### SUPPLIED MATERIAL
#####
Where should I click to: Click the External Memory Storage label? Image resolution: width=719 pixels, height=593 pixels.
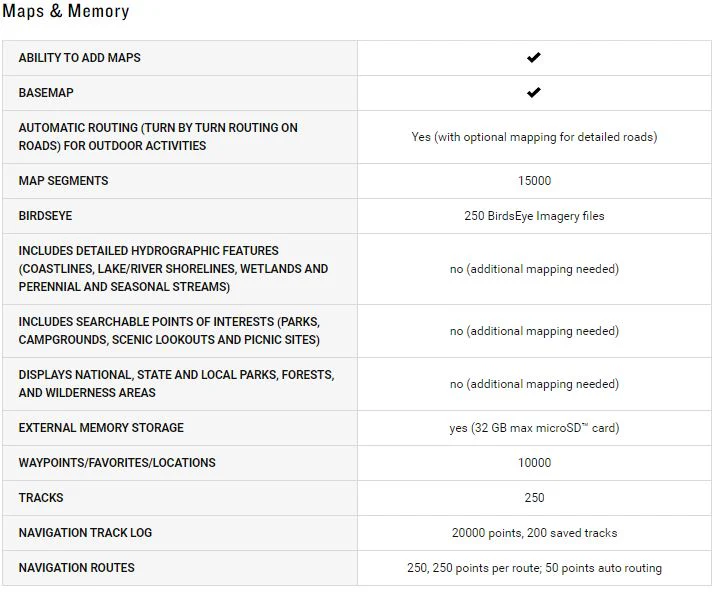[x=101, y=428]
#####
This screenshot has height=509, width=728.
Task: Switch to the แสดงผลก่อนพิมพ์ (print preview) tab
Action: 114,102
#####
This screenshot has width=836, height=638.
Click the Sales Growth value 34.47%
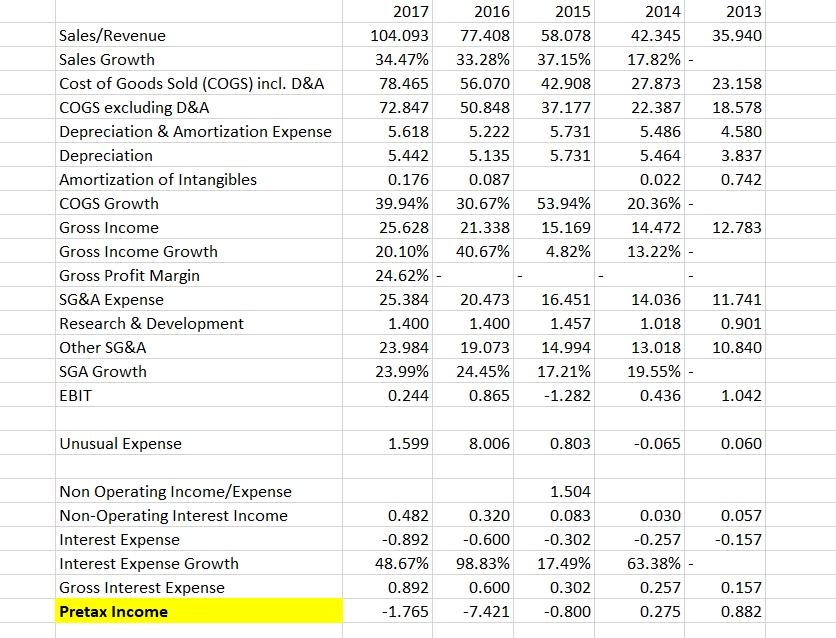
#####
### WHAT YOU NEED TO DO
Copy out only the lines above from the one with "This screenshot has width=836, height=638." to the one with "Click the Sales Growth value 34.47%", inclusive, exactly as they stand.

### SOLUTION TO THE EXERCISE
This screenshot has width=836, height=638.
Click the Sales Growth value 34.47%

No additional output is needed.